**PROVIDED ENTRIES**
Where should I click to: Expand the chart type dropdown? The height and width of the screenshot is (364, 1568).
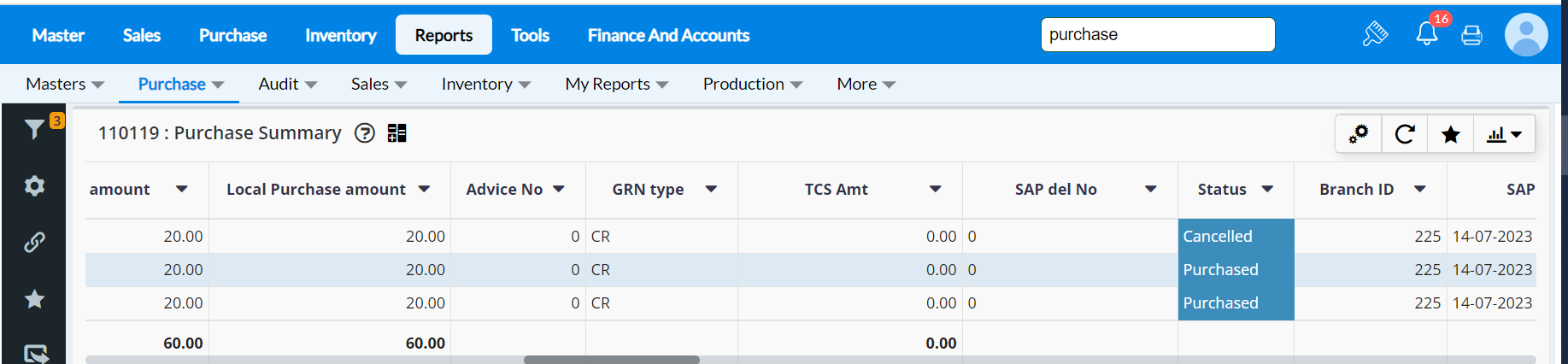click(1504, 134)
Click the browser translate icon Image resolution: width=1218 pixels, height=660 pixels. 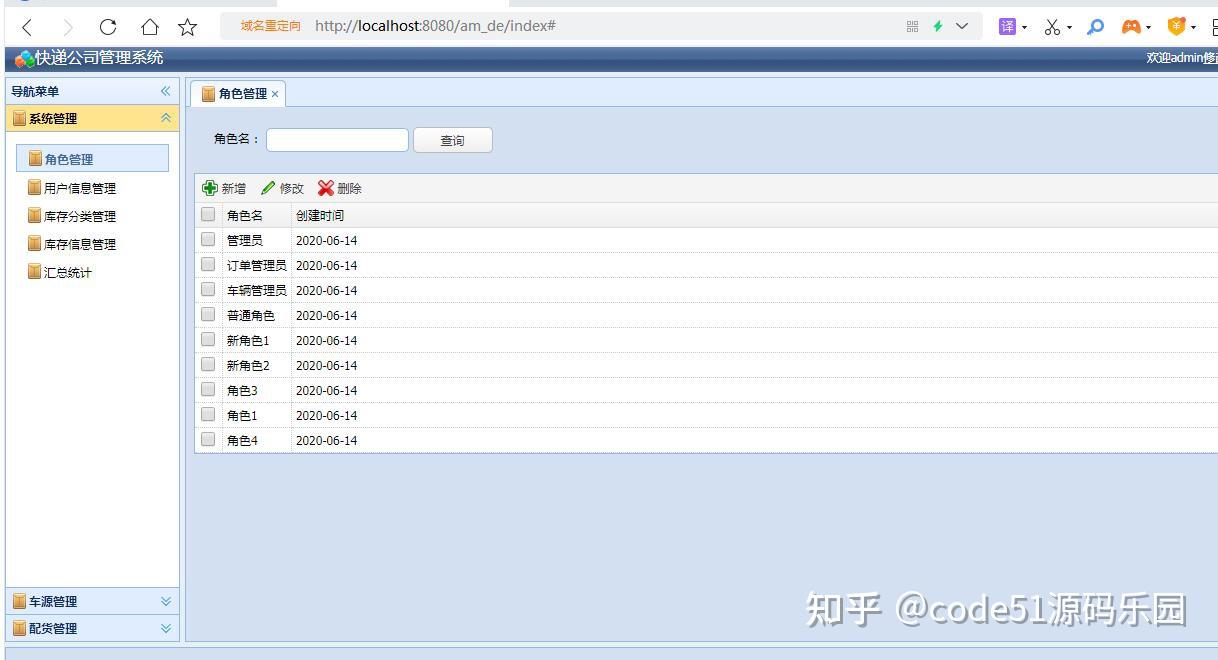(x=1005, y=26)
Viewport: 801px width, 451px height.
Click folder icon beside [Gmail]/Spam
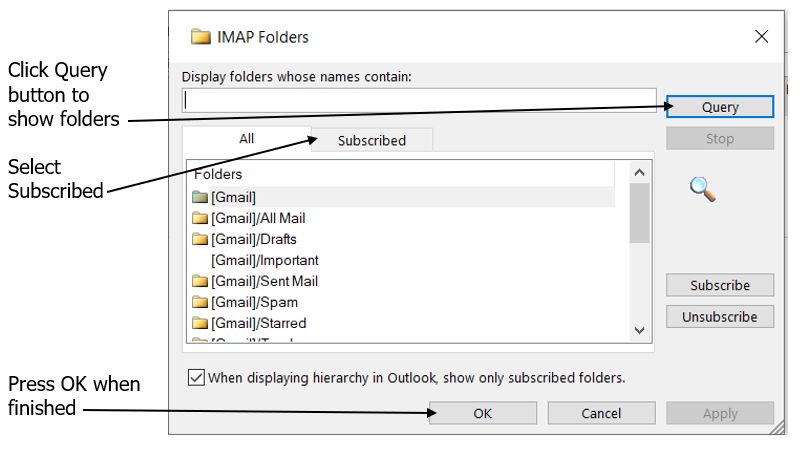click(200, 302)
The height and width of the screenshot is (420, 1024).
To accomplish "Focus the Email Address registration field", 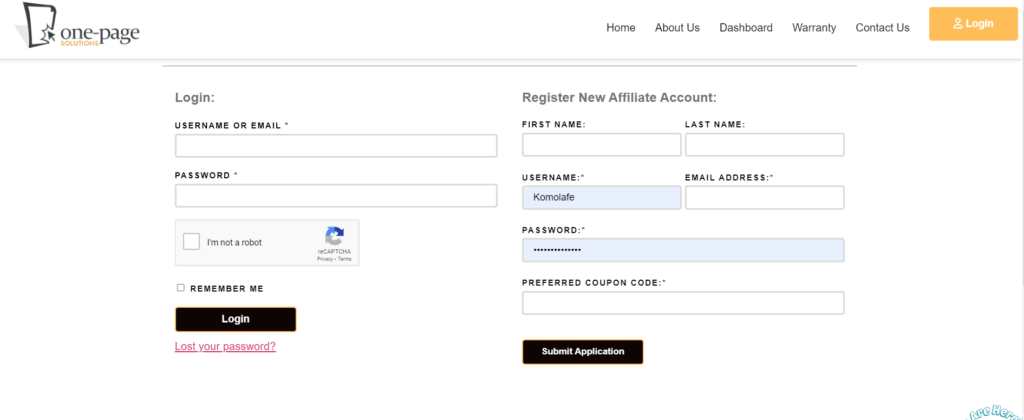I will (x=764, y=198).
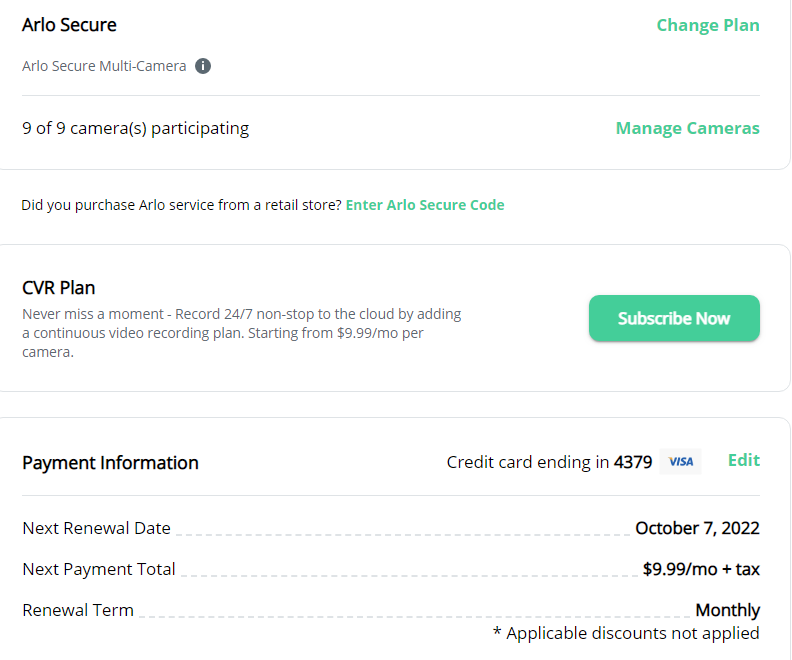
* * *
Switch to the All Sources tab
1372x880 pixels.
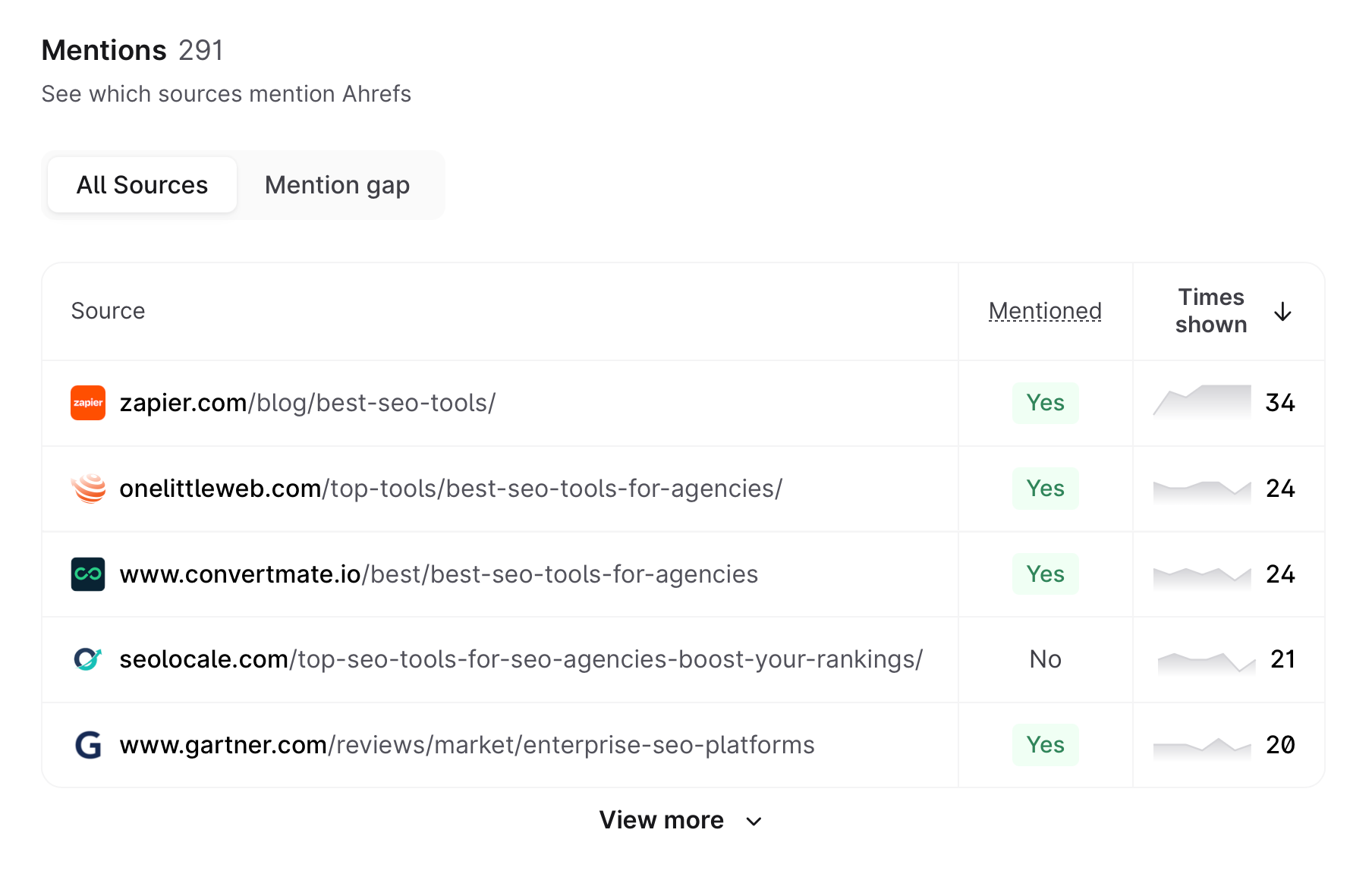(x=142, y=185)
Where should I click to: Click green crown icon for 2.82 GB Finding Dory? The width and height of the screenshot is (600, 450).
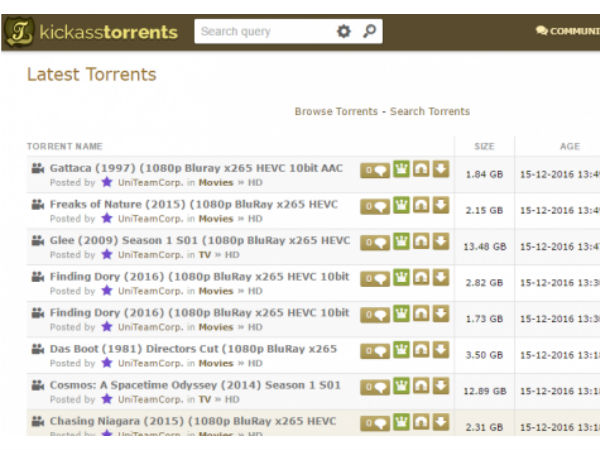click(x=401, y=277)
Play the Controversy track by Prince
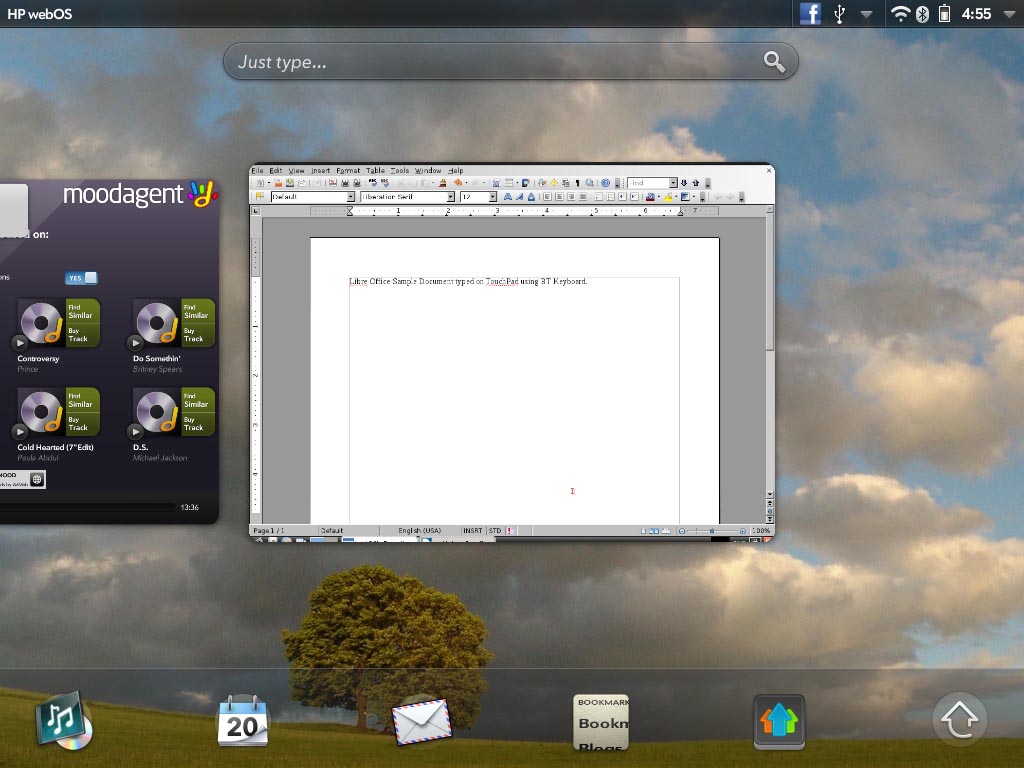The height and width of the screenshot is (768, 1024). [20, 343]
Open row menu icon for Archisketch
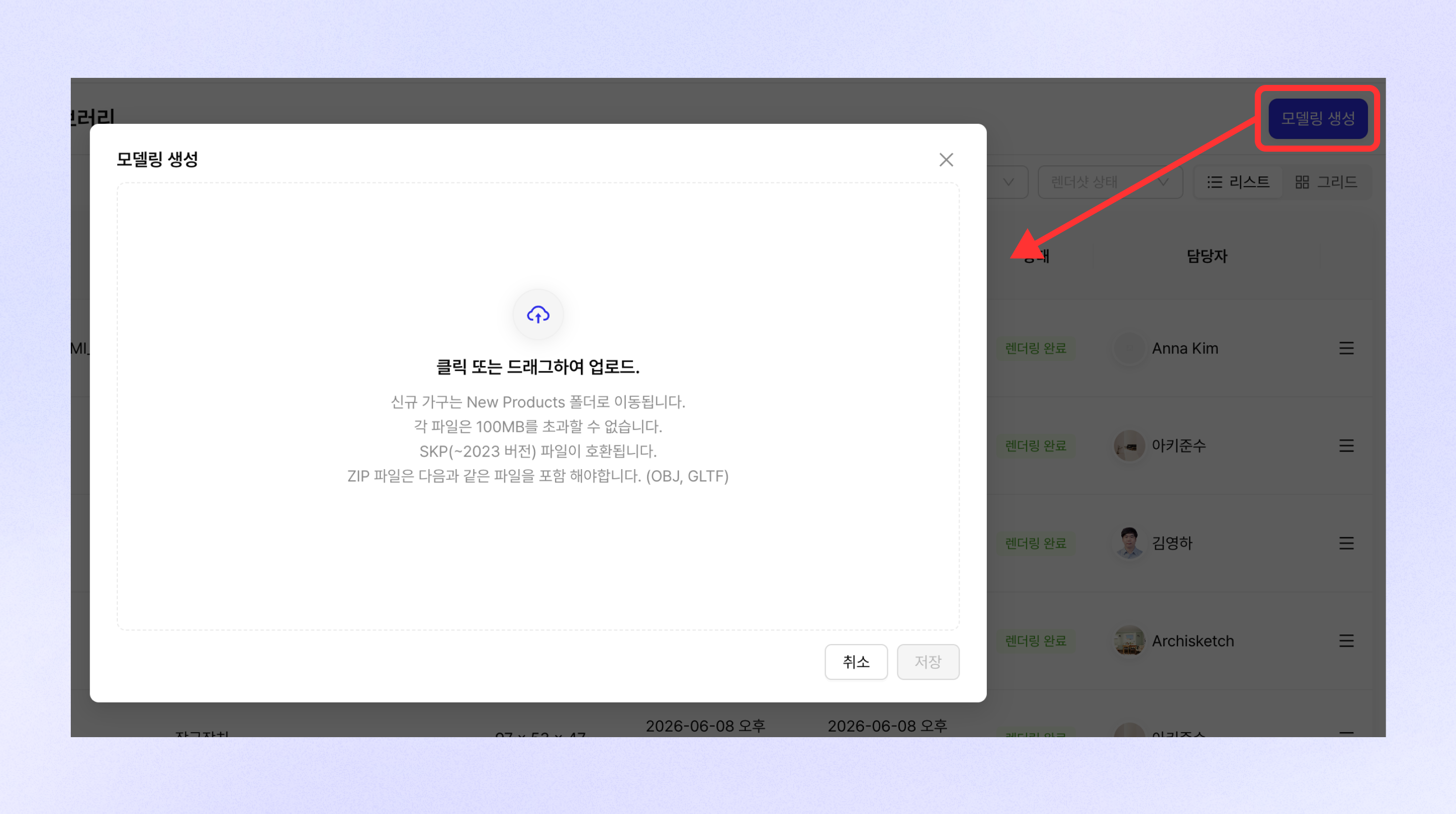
==
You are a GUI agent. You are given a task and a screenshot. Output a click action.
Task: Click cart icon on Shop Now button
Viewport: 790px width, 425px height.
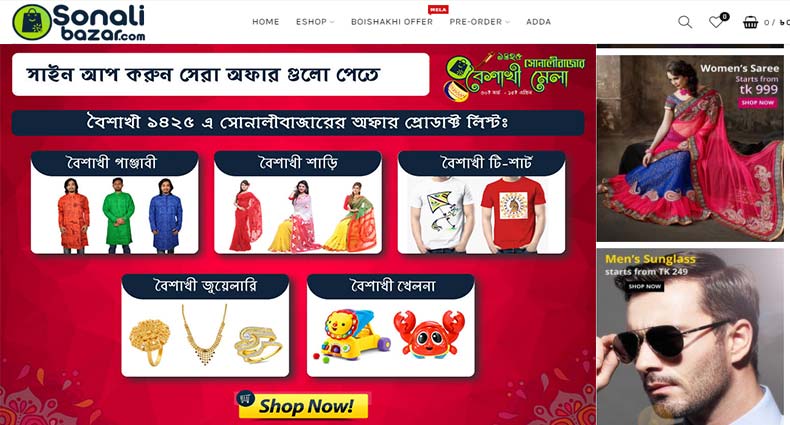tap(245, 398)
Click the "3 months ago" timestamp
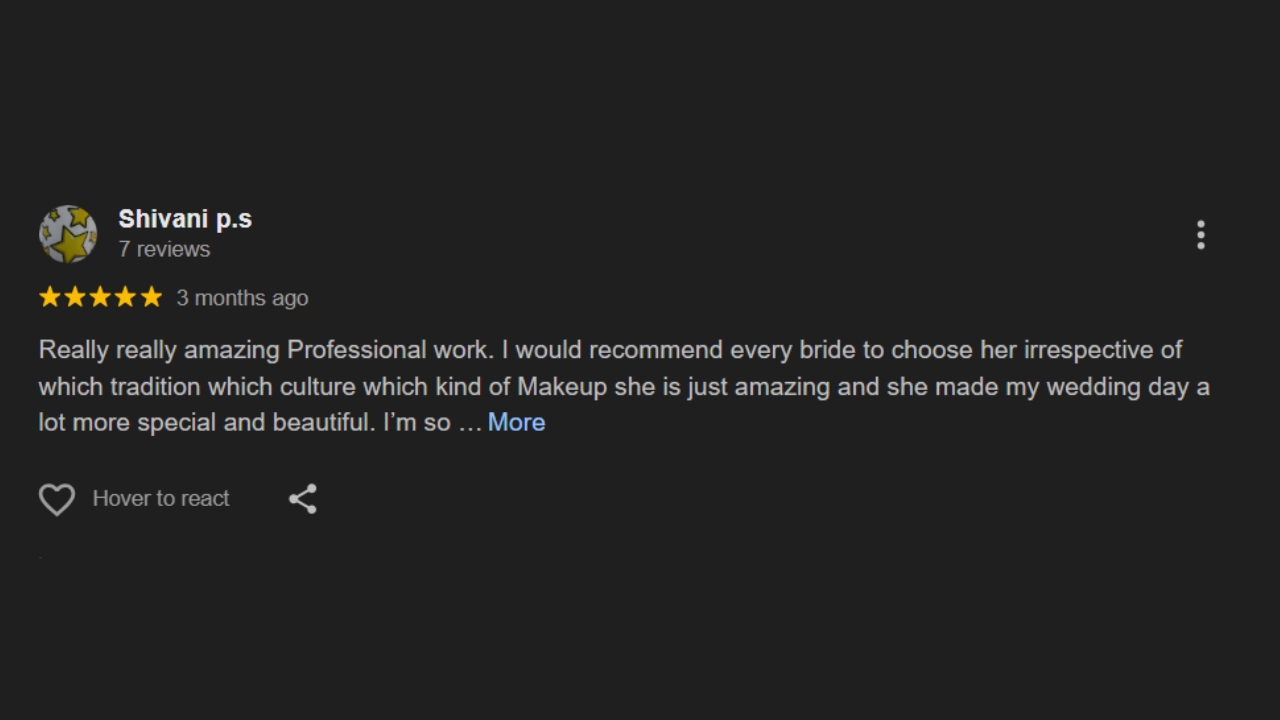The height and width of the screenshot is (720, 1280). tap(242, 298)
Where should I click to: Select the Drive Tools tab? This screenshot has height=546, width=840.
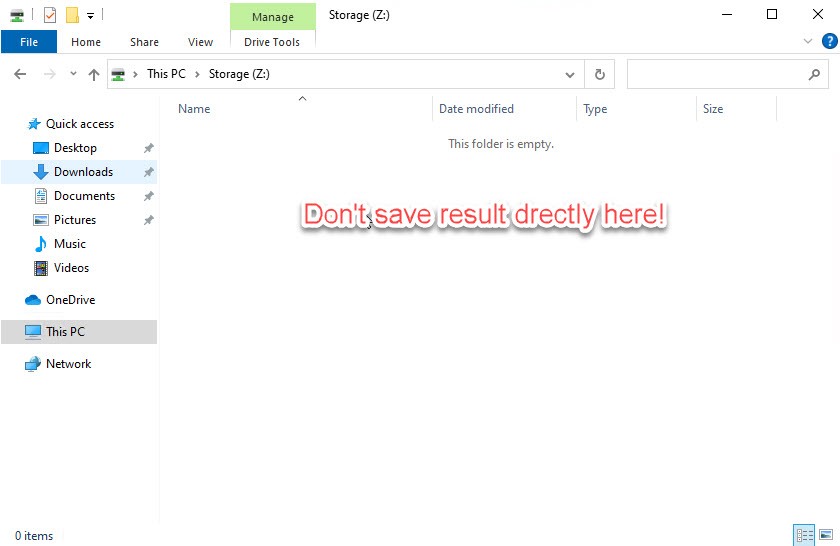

**REQUIREMENT**
Reproduce exactly the lines of the data above that run from the line with "Where should I click to: Click" down to the line with "Open row menu icon for Archisketch", both ends included. Pictures do not belong in the copy.

**RESULT OF THE TASK**
Where should I click to: Click green crown icon for 2.82 GB Finding Dory? The width and height of the screenshot is (600, 450).
click(x=401, y=277)
Play the Controversy track by Prince
The height and width of the screenshot is (768, 1024). [20, 343]
Open row menu icon for Archisketch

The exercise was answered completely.